*Verilen görev 1*:
Aşağıdaki aile tarihi metnine göre (a), (b) ve (c) ifadelerinin metinle uyuşup uyuşmadığını belirtin. Her biri için evet ya da hayır deyin ve metindeki belirleyici sözleri olduğu gibi alıntılayın.
(a) Canikli Ali Paşa, Trabzon valisidir.
(b) Canikli ailesinin mezarları Ordu'dadır.
(c) Behram Bey, Süleyman Paşa'ya hazinedar olarak verilir.
*Verilen görev 2*: Aşağıdaki aile tarihi metninden bir bölümü hiç değiştirmeden döndürün. "Trabzon valisi Canikli" sözlerini içeren yerden başlayın ve "zamanda hazinedar yaparlar." sözlerinden sonra durun.

*Verilen metin*:
- - - - - - -
Artık daha fazla bilgi bulamadığım için ben de yazmakta zorlanıyorum. Fatsa, Bolaman, Ordu, İstanbul, Ünye ve Ankara’da yaşayan aile fertlerinden konu hakkında bilgisi olanların hemen hepsi ile görüştüm. Ayrıca araştırma tamamlandıktan sonra gelen bilgileri de sizlerle paylaşacağım.
Bugünkü bölümde Süleyman Paşa’nın Ünye koluna kadar olan soy ağacını ve Ünye’deki kolun geldiği Osman Paşa’yı incelemek için biraz geriye gidelim.
Trabzon valisi Canikli Ali Paşa, Süleyman Behram Bey’le tanışarak onu Gürcistan’dan Orduya getirir. Canikli Ali Paşa Ünye’lidir, Canikli ailesinin mezarları Ünye’nin Eskikızılcakese köyündedir. Behram Bey’i kardeşi, daha sonra Trabzon valisi olacak olan Süleyman Paşa’ya hazinedar olarak verir. Canikli ailesinde uzun zaman erkek çocuk dünyaya gelmez, soylu ailelerin erkeklerini kendilerine damat ve aynı zamanda hazinedar yaparlar.
- - - - - - -
*Toplanan veriler*:
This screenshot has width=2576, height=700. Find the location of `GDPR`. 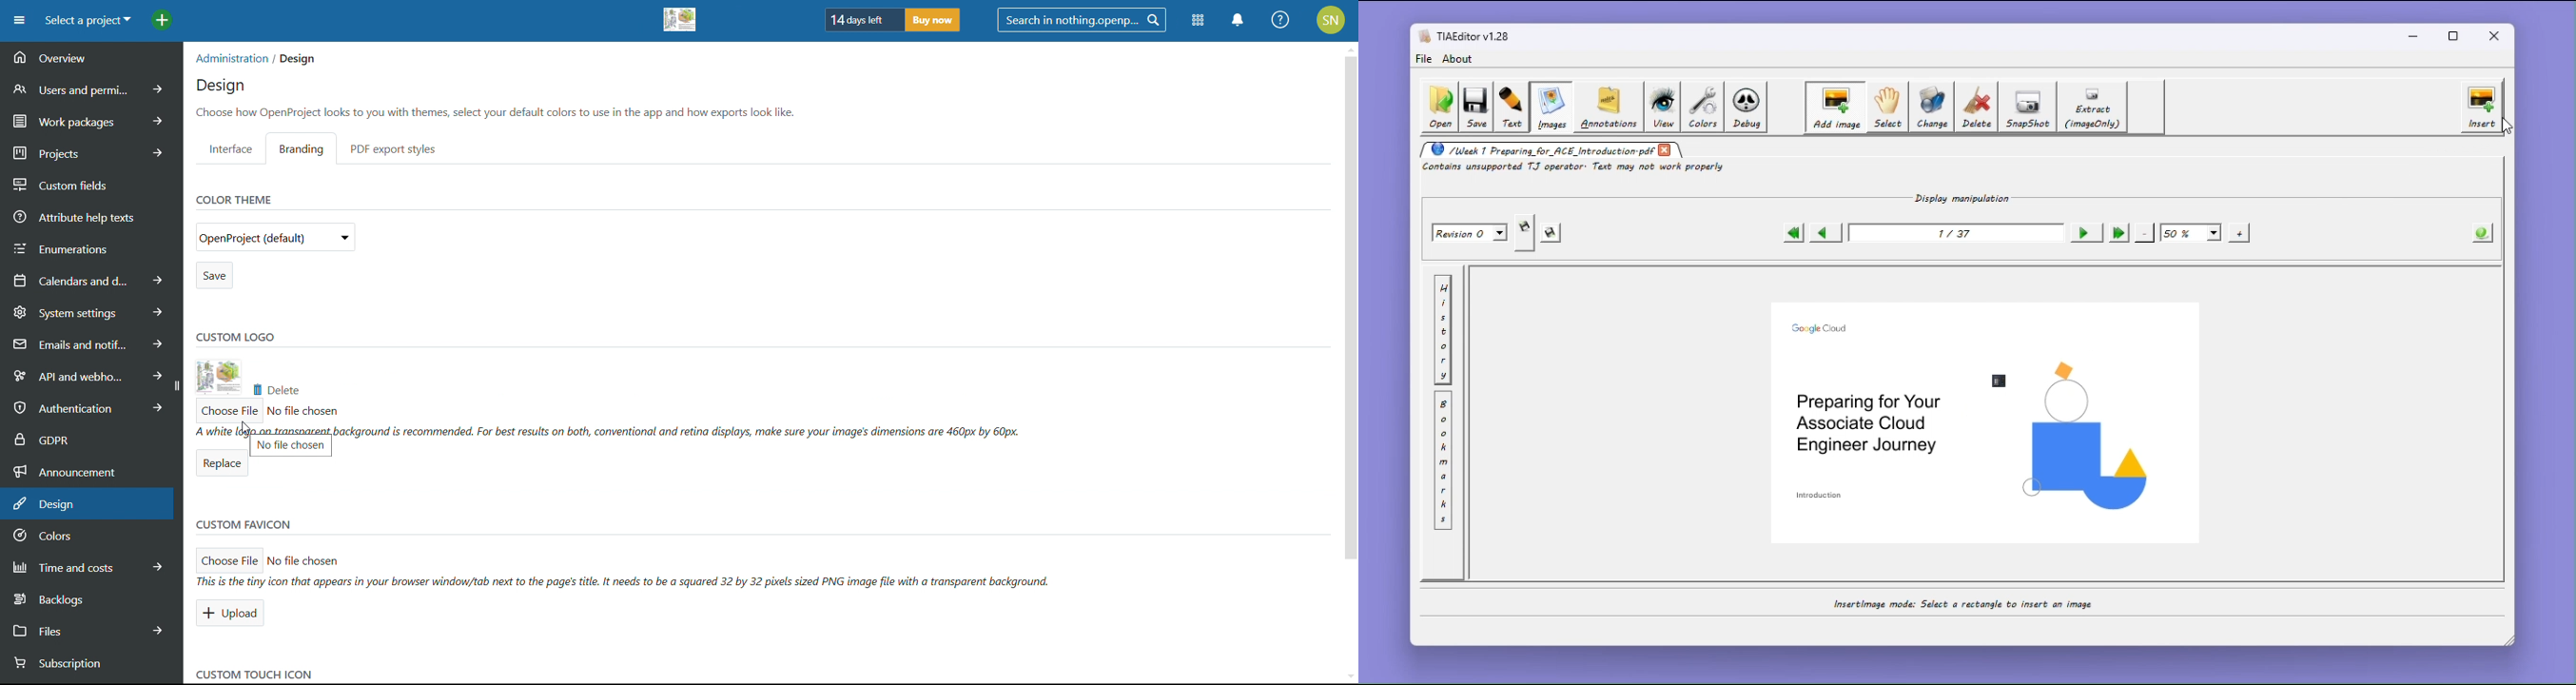

GDPR is located at coordinates (91, 437).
- - - - - - -
*Görev çıktısı 1*:
(a) Evet: "Trabzon valisi Canikli Ali Paşa"
(b) Hayır: "Canikli ailesinin mezarları Ünye’nin Eskikızılcakese köyündedir."
(c) Evet: "Behram Bey’i kardeşi, daha sonra Trabzon valisi olacak olan Süleyman Paşa’ya hazinedar olarak verir."

*Görev çıktısı 2*:
Trabzon valisi Canikli Ali Paşa, Süleyman Behram Bey’le tanışarak onu Gürcistan’dan Orduya getirir. Canikli Ali Paşa Ünye’lidir, Canikli ailesinin mezarları Ünye’nin Eskikızılcakese köyündedir. Behram Bey’i kardeşi, daha sonra Trabzon valisi olacak olan Süleyman Paşa’ya hazinedar olarak verir. Canikli ailesinde uzun zaman erkek çocuk dünyaya gelmez, soylu ailelerin erkeklerini kendilerine damat ve aynı zamanda hazinedar yaparlar.